FBI to expand computer intrusion reporting program

The FBI plans to roll out to more than 50 cities an intrusion-detection reporting program that will be one of the first large-scale examples of private companies working with federal law enforcement agencies to fight computer crime.

The FBI is testing the program, called InfraGuard, in Cleveland [FCW, Dec. 15, 1997], but the agency intends to expand the program in the next several months to all 56 cities with an FBI field office.

The initiative seeks to have private-sector entities electronically report computer break-ins to field offices using advanced information technology methods. The key to the program's success is that it allows companies to report computer intrusions without fear that the information will be made public. Traditionally, companies— especially financial institutions and publicly traded companies— have been loath to reveal information about attacks on their systems.

"There seems to be just a lot of interest throughout the private sector," said Kenneth Geide, chief of computer investigations and operations security at the new National Infrastructure Protection Center. "The private sector is hungry for real data about what kinds of exploits [are occurring] so they can risk-manage their activities. If there are no glitches [in Cleveland]...then we're looking to do this immediately."

The government— spurred by its fear of the damage an electronic attack could do to such infrastructures as the electrical power grid and telecommunications systems operated by the private sector— has focused increased attention on tracking threats to the computer systems that operate these critical infrastructures.

Donald Krysakowski, director of laboratories with the International Computer Security Association, said that while the shortage of raw data on cyberthreats to the private sector does present a problem for the government, it is not clear if private companies have put aside their fears of reporting these incidents.

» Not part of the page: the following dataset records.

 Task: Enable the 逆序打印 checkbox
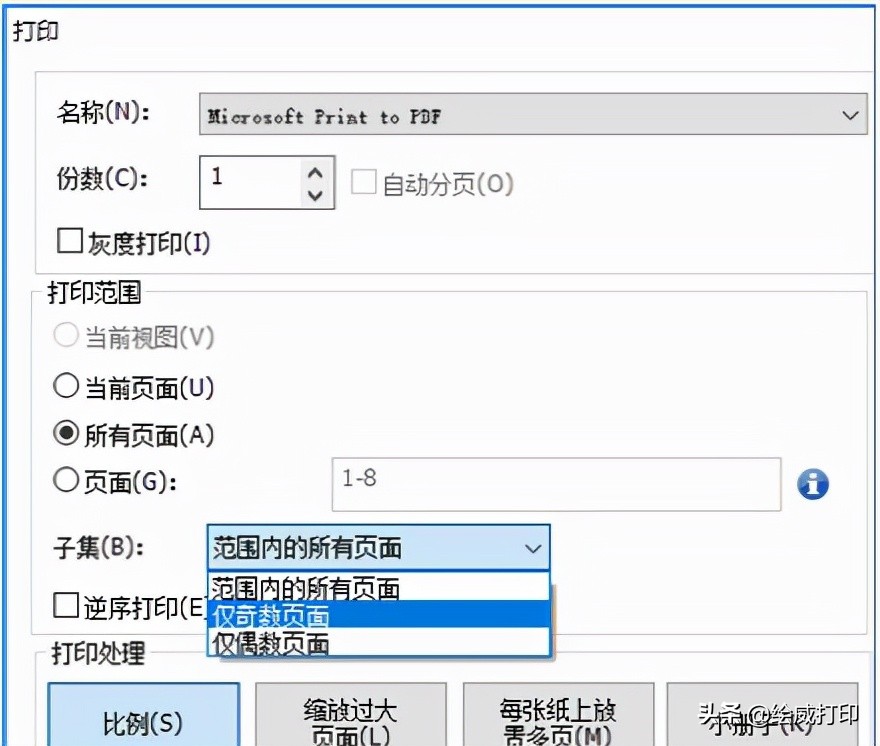(65, 603)
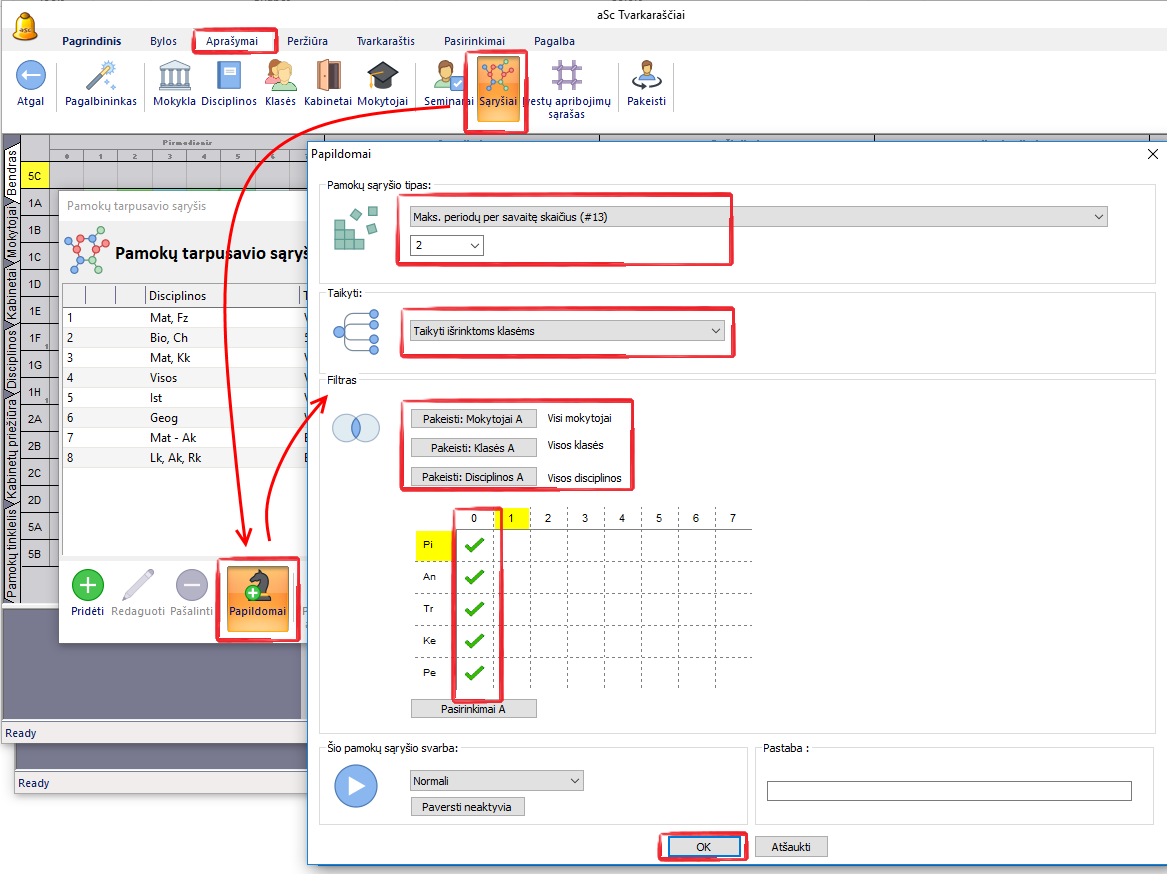Toggle the Pi row checkmark in column 0
The width and height of the screenshot is (1167, 874).
pyautogui.click(x=475, y=545)
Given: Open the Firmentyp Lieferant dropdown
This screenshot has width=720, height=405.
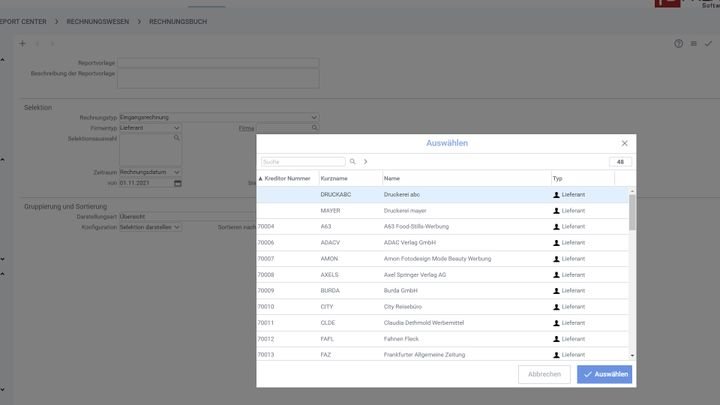Looking at the screenshot, I should tap(176, 128).
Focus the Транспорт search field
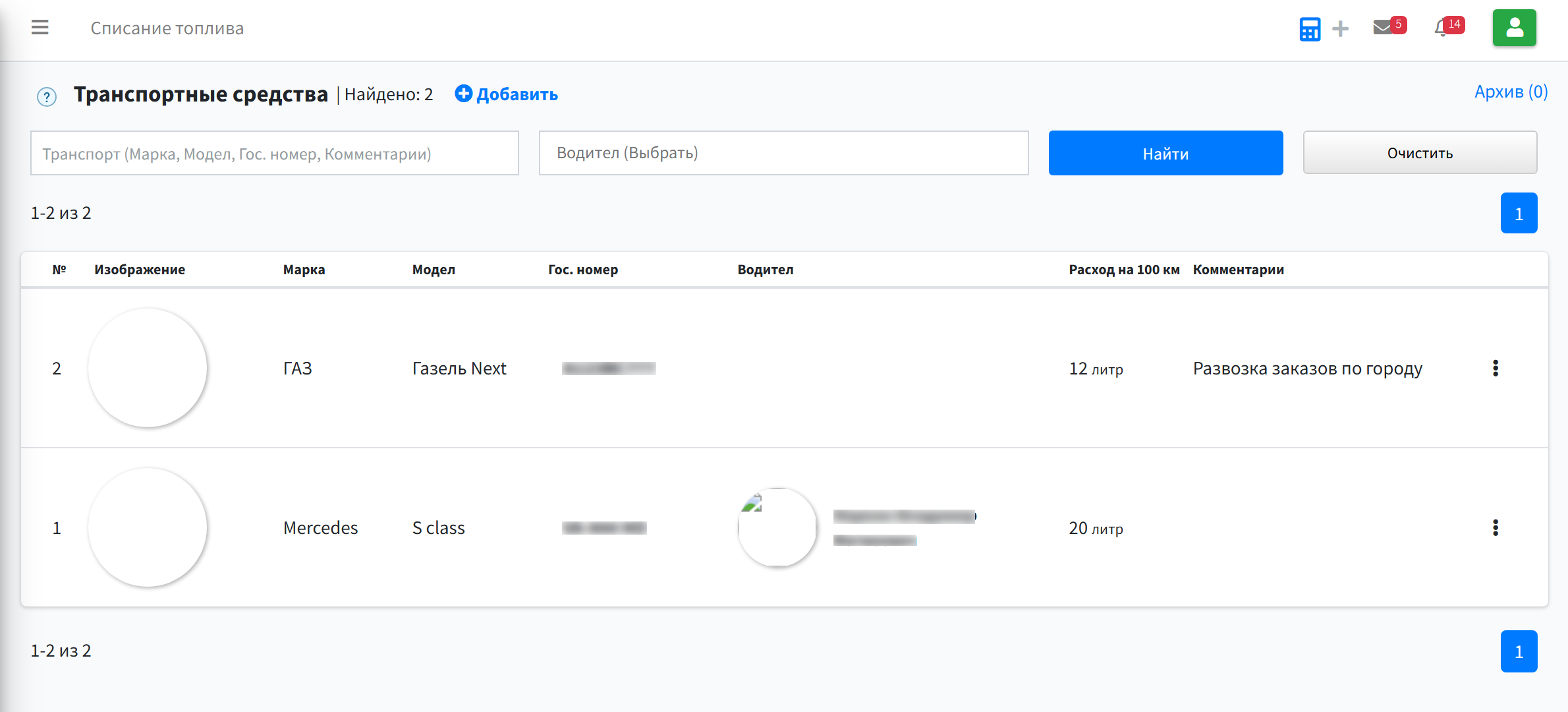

Using public-key cryptography technology, private-sector participants in the Cleveland pilot are issued certificates from VeriSign Inc., which carry digital signatures to authenticate a user's identity. The participants then use technology from AT&T, called Secret Agent, to encrypt and digitally sign e-mail messages detailing computer break-ins before sending them to an FBI file server.

The server collects the messages and sends them back to all other program participants— without information that would identify the companies that were attacked— so participants will be aware of common attack methods.

Geide said FBI officials have not yet determined which technology they will use for the expansion because they want to make sure they have the "latest and greatest" products when each program is rolled out in the various cities.